For many companies, the advisable approach will be to keep an eye on developments in the Eighth Circuit and use this time to take an inventory of what the company is currently doing around climate-related risk assessments, planning, mitigation, and disclosures.

The primary reasons for this: The SEC’s guidance from 2010 remains relevant, and the possibility that climate-related disclosures in public company filings may draw a comment letter from the SEC.

Remember, too, that companies may already be subject to several other climate disclosure regimes, for example various US state disclosure regimes and European disclosure regimes. 

In that spirit, what follows are questions boards and management teams can ask as they await the outcome of the Eighth Circuit’s review of the SEC’s final climate rules.

Even in the case that the final rules don’t see the light of day, the following questions are the types that, if asked, can help boards and management teams establish a good faith effort of carrying out their fiduciary duty of oversight of climate-related risks.


Questions for directors to discuss: 

  • How do we as a board currently oversee climate-related risks?
  • Should we delegate oversight of climate-related risks to one or more board-level committees? Based on our current climate-related risk profile, how frequently do we feel we need to be updated, informed, and/or educated on climate-related matters?

Questions to consider asking management:

  • What current processes are in place to assess, mitigate, and monitor climate-related risks?
  • When it comes to resource/talent allocation to be able to comply with the new climate-related disclosure rules, does management have what they believe they need?
  • What, if any, climate-related risks have the company identified and/or publicly disclosed?
  • Any feedback regarding exposure to climate-related risks from our auditors or our insurers?
  • Other than the SEC’s final climate rules, are there other similar disclosure requirements that we may become subject to in the future (e.g., California’s new climate disclosure laws)?

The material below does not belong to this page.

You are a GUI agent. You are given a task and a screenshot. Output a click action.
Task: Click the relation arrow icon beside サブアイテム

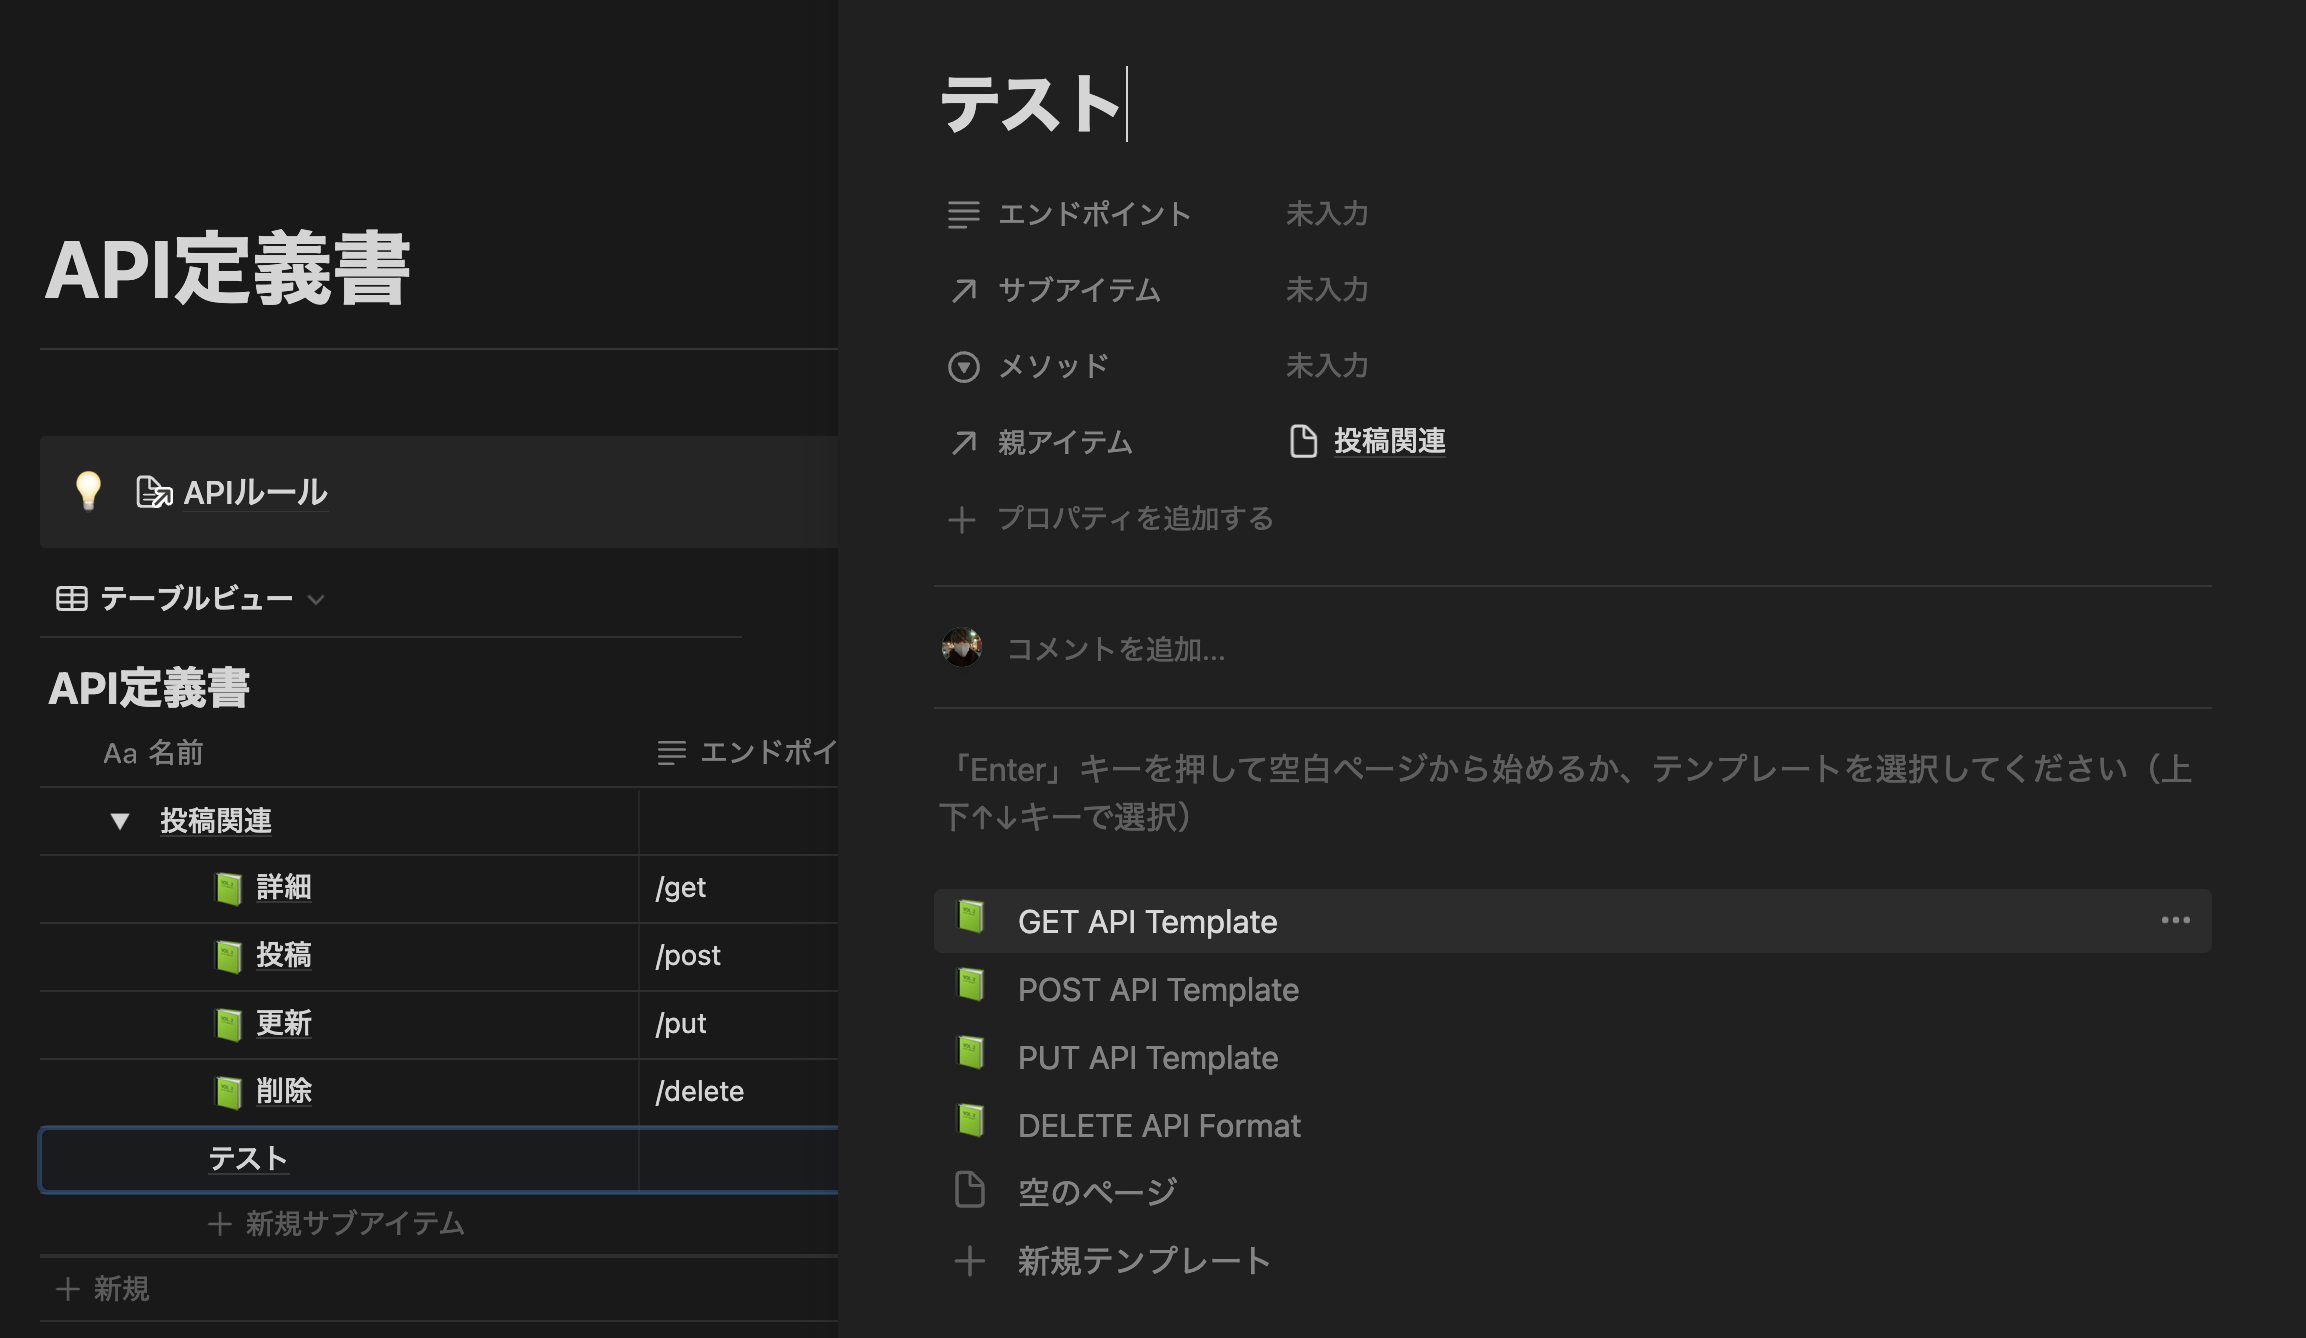tap(963, 290)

Questions for management to discuss: 

  • What is our current approach to assessing, mitigating, and monitoring climate-related risks?
  • What have we publicly disclosed in the way of climate-related risk assessment, planning, mitigation, and disclosure generally?
  • What have we publicly disclosed in the way of our climate-related risk governance framework or processes?
  • What functional teams are currently involved in those processes, and should we consider including other functional teams?
  • Should we form a working group to help with monitoring and complying with climate-related disclosure requirements?
  • How do we expect to allocate/budget compliance costs among impacted functional areas (for example, finance, legal, compliance, regulatory, etc.)?

Parting Thoughts

Even if the SEC’s final climate rules were to be scaled back or not survive, there are other disclosure requirements or pressures in the ether that companies may be subject to, as well as litigation risk that makes the practical considerations noted in this article worthy of attention.

Ultimately, it may be a good idea to view this time while the SEC’s final climate rules are in Eighth Circuit purgatory as an opportunity to take stock of current processes and disclosure practices related to climate-related matters.